When the Lock type parameter implements ScopedRawMutex, the Mutex type provides the Mutex::with_lock and Mutex::try_with_lock methods, which execute a closure with the mutex locked, and release the lock when the closure returns. When the Lock type parameter also implements RawMutex, the Mutex type provides Mutex::lock and Mutex::try_lock methods, which return a RAII MutexGuard, similar to the interface provided by std::sync::Mutex. The Mutex::new function returns a Mutex using the default spinlock. To instead construct a Mutex with a custom RawMutex implementation, use the Mutex::new_with_raw_mutex function.

Furthermore, many async synchronization primitives provided by this crate, such as the async Mutex, async RwLock, WaitQueue, WaitMap, and Semaphore, internally depend on the blocking Mutex for wait list synchronization. These types are also generic over a Lock type parameter, and also provide new_with_raw_mutex constructors, such as WaitQueue::new_with_raw_mutex. This allows the blocking mutex used by these types to be overridden. The majority maitake-sync’s async synchronization types only require the Lock type to implement ScopedRawMutex. However, the Semaphore and async RwLock require the more permissive RawMutex trait.

The mutex crate provides a number of types implementing RawMutex and ScopedRawMutex, including adapters for compatibility with the lock_api and critical-section crates.

Similarly to the RawMutex trait, the blocking RwLock type in this module is generic over a Lock type parameter, which must implement the RawRwLock trait.
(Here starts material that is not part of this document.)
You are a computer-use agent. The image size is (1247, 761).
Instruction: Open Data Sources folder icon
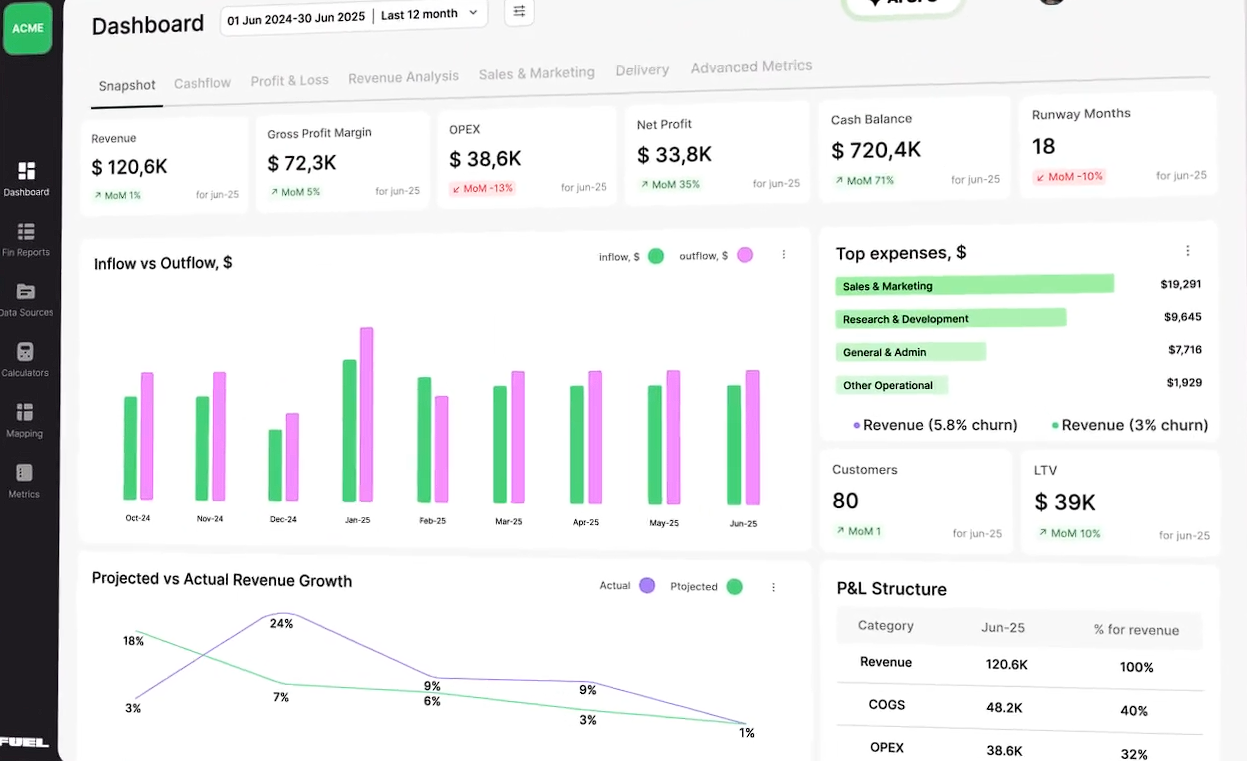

This allows the RwLock’s blocking behavior to be overridden similarly to Mutex.


  1. Including those where “atomics” are implemented by the portable-atomic crate, as described here

Structs

  • Default, best-effort ScopedRawMutex implementation.
  • A blocking mutual exclusion lock for protecting shared data. Each mutex has a type parameter which represents the data that it is protecting. The data can only be accessed through the RAII guards returned from lock and try_lock, or within the closures passed to with_lock and try_with_lock, which guarantees that the data is only ever accessed when the mutex is locked.
  • An RAII implementation of a “scoped lock” of a mutex. When this structure is dropped (falls out of scope), the lock will be unlocked.
  • A spinlock-based readers-writer lock.
  • An RAII implementation of a “scoped read lock” of a RwLock. When this structure is dropped (falls out of scope), the lock will be unlocked.
  • An RAII implementation of a “scoped write lock” of a RwLock. When this structure is dropped (falls out of scope), the lock will be unlocked.